La caída de un dictador suele ser una imagen entrañable en los libros de historia.
Salvo, claro, cuando ésta da lugar a una situación peor a la que se vivía antes.
Ayer pude ver en el canal de la BBC la entrevista con Kadhim Sharif al-Jabouri, el hombre que produjo la estampa más recordada de la caída de Saddam Hussein, en abril de 2003, cuando tomó un mazo y arremetió contra la base de la estatua del dictador iraquí, en la plaza de Firdos en Bagdad.
Trece años después de esos hechos, Jabouri dice que le gustaría reponer la estatua sobre el pedestal, pues el país que ha emergido es mucho peor que el que había antes.
“Me gustaría reconstruirla, pero me temo que si lo hago, me maten”, afirmó en la entrevista.
Y eso que Jabouri padeció la furia de la dictadura. Durante un tiempo fue el mecánico a cargo de las motocicletas de Saddam Hussein, pero, tras de caer de su gracia, fue encarcelado y vio cómo el régimen asesinó a unos 15 familiares suyos.
El hombre vive hoy exiliado en Beirut. Dice que después de la invasión estadunidense las cosas empeoraron año tras año. “Ha habido corrupción, violencia y saqueos. Saddam mató a mucha gente, pero nada como el actual gobierno. Saddam se fue, pero en su lugar aparecieron mil como él”.
Aunque nadie puede alegar que la vida bajo el anterior régimen de Irak era color de rosa, hoy ese país está destrozado por los conflictos internos y el terrorismo.
Hace unos días, un bombazo en un mercado de Bagdad, atribuido a la organización yihadista Estado Islámico, mató a más de 200 personas que hacían compras para festejar el fin del mes del Ramadán.
En otras partes de Oriente Medio y el norte de África, las promesas democráticas de la llamada Primavera Árabe terminaron en graves conflictos internos que han causado más sufrimiento que las dictaduras que existían antes de 2011.
Es el caso de Libia, que se libró de Muamar Gadafi; Egipto, que lo hizo de Hosni Mubarak, y Siria, donde Bashar al-Ásad se aferra al poder, pese a la destrucción del país.
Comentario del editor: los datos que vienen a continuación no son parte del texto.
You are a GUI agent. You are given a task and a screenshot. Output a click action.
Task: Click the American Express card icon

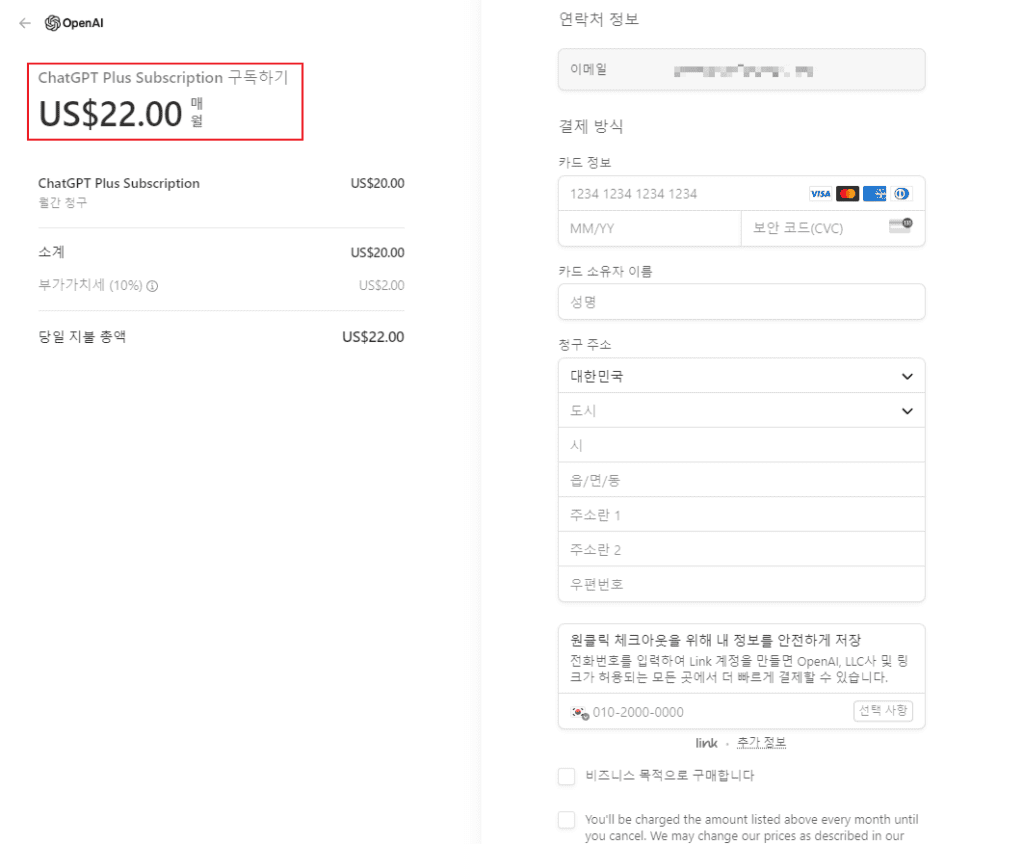875,194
Cuando no existe una institucionalidad que llene el vacío que dejan los dictadores –como ocurrió en Chile y en España–, éste se llena con personajes igual o más nefastos. Personajes que, además, se sienten con derecho de imponer su voluntad en nombre del cambio.
Guardadas todas las proporciones, la caída de Elba Esther Gordillo del liderazgo real en el Sindicato Nacional de Trabajadores de la Educación (SNTE) –ocasionada por su procesamiento penal en 2013– destapó una caja de Pandora del mismo estilo.
Es innegable la perversión del sector educativo a la que contribuyó con su estilo La Maestra. Sin embargo, también lo es que el gremio hoy se encuentra en absoluto desorden y sin visos de que se arregle pronto lo que ya estaba mal.
Sin un liderazgo firme ni visible en el SNTE, lo que ha sucedido es que la disidencia radical se ha convertido en el único interlocutor del gobierno.
No hay asomo de mecanismos institucionales de negociación. Lo que se ha impuesto es un juego de fuerzas en el que la Coordinadora Nacional de Trabajadores de la Educación (CNTE) ha dedicado todo su empeño y sus peores recursos a tirar la Reforma Educativa.
Es lo que Émile Durkheim llamaba anomia, es decir, la ausencia de una estructura firme que dé cauce pacífico y ordenado a las demandas sociales.
La llegada de Gordillo al liderazgo sindical se dio en medio de un movimiento docente masivo que tumbó a su predecesor, Carlos Jonguitud Barrios. Hoy parece haber una mayoría silenciosa que sólo contempla esta lucha de vencidas.
¿Qué tendrá que pasar para que esa mayoría se manifieste?
La negociación entre el gobierno y el grupo más activo del magisterio se está dando por medio de marchas y bloqueos que ahorcan la vida cotidiana de muchas comunidades a fin de obligar a las autoridades a instalar mesas de negociación.
La CNTE lo hace, incluso, sabiendo que si se llega a usar la fuerza pública en su contra, esto puede ser capitalizado en su favor.
Es irónico, pero aquí aplica perfectamente el lugar común: parece que estábamos mejor cuando estábamos peor.